Here is a set of records. Copy them all exactly.

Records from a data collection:
┏━━

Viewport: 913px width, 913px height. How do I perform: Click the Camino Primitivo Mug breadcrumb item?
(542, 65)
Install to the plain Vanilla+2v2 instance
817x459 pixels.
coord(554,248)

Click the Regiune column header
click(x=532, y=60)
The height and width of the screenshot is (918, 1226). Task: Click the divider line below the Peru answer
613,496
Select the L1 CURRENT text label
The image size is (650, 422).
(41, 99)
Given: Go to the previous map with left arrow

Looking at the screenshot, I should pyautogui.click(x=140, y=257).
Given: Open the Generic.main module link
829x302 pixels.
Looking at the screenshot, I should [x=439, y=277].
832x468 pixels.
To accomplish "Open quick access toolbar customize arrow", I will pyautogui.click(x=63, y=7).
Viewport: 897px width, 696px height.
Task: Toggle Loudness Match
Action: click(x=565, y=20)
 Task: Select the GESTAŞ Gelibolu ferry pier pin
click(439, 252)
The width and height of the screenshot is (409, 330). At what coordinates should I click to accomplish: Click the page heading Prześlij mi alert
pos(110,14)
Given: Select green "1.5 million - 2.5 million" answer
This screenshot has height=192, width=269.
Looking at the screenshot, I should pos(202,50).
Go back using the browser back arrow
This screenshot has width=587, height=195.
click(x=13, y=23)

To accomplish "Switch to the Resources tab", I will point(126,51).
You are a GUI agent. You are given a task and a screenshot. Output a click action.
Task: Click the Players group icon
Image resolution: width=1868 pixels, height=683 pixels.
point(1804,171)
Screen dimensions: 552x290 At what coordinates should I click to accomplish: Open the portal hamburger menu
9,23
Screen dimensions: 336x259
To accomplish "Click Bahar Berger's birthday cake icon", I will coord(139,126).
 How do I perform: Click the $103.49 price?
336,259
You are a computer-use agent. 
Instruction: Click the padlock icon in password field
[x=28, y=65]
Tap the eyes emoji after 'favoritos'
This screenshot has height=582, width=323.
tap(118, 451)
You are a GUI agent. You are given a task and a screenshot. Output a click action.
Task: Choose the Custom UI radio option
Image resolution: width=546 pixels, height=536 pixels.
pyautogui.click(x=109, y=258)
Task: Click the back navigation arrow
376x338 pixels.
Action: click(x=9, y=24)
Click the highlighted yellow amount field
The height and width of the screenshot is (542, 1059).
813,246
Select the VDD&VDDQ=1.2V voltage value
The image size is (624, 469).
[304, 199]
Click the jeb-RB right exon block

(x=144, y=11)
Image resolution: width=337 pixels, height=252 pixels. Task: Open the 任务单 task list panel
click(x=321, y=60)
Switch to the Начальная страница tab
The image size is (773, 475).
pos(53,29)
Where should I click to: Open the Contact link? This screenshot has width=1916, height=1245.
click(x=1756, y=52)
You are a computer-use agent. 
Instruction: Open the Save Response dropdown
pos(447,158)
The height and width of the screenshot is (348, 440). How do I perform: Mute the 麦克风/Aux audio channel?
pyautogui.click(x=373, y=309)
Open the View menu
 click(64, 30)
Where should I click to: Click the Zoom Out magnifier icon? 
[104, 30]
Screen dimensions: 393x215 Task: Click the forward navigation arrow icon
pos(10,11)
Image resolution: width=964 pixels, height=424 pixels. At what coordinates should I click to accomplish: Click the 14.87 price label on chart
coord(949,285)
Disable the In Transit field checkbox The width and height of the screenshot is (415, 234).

┗━━

■ Solution for this task ■
Viewport: 913px width, 913px height. How do I perform: Click the Camino Primitivo Mug breadcrumb item?
(542, 65)
Install to the plain Vanilla+2v2 instance
817x459 pixels.
coord(554,248)

Click the Regiune column header
click(x=532, y=60)
The height and width of the screenshot is (918, 1226). Task: Click the divider line below the Peru answer
613,496
Select the L1 CURRENT text label
The image size is (650, 422).
(41, 99)
Given: Go to the previous map with left arrow

Looking at the screenshot, I should pyautogui.click(x=140, y=257).
Given: Open the Generic.main module link
829x302 pixels.
Looking at the screenshot, I should [x=439, y=277].
832x468 pixels.
To accomplish "Open quick access toolbar customize arrow", I will pyautogui.click(x=63, y=7).
Viewport: 897px width, 696px height.
Task: Toggle Loudness Match
Action: click(x=565, y=20)
 Task: Select the GESTAŞ Gelibolu ferry pier pin
click(439, 252)
The width and height of the screenshot is (409, 330). At what coordinates should I click to accomplish: Click the page heading Prześlij mi alert
pos(110,14)
Given: Select green "1.5 million - 2.5 million" answer
This screenshot has height=192, width=269.
Looking at the screenshot, I should pos(202,50).
Go back using the browser back arrow
This screenshot has width=587, height=195.
click(x=13, y=23)

To accomplish "Switch to the Resources tab", I will point(126,51).
You are a GUI agent. You are given a task and a screenshot. Output a click action.
Task: Click the Players group icon
Image resolution: width=1868 pixels, height=683 pixels.
point(1804,171)
Screen dimensions: 552x290 At what coordinates should I click to accomplish: Open the portal hamburger menu
9,23
Screen dimensions: 336x259
To accomplish "Click Bahar Berger's birthday cake icon", I will coord(139,126).
 How do I perform: Click the $103.49 price?
336,259
You are a computer-use agent. 
Instruction: Click the padlock icon in password field
[x=28, y=65]
Tap the eyes emoji after 'favoritos'
This screenshot has height=582, width=323.
tap(118, 451)
You are a GUI agent. You are given a task and a screenshot. Output a click action.
Task: Choose the Custom UI radio option
Image resolution: width=546 pixels, height=536 pixels.
pyautogui.click(x=109, y=258)
Task: Click the back navigation arrow
376x338 pixels.
Action: click(x=9, y=24)
Click the highlighted yellow amount field
The height and width of the screenshot is (542, 1059).
813,246
Select the VDD&VDDQ=1.2V voltage value
The image size is (624, 469).
[304, 199]
Click the jeb-RB right exon block

(x=144, y=11)
Image resolution: width=337 pixels, height=252 pixels. Task: Open the 任务单 task list panel
click(x=321, y=60)
Switch to the Начальная страница tab
The image size is (773, 475).
pos(53,29)
Where should I click to: Open the Contact link? This screenshot has width=1916, height=1245.
click(x=1756, y=52)
You are a computer-use agent. 
Instruction: Open the Save Response dropdown
pos(447,158)
The height and width of the screenshot is (348, 440). How do I perform: Mute the 麦克风/Aux audio channel?
pyautogui.click(x=373, y=309)
Open the View menu
 click(64, 30)
Where should I click to: Click the Zoom Out magnifier icon? 
[104, 30]
Screen dimensions: 393x215 Task: Click the forward navigation arrow icon
pos(10,11)
Image resolution: width=964 pixels, height=424 pixels. At what coordinates should I click to accomplish: Click the 14.87 price label on chart
coord(949,285)
Disable the In Transit field checkbox The width and height of the screenshot is (415, 234).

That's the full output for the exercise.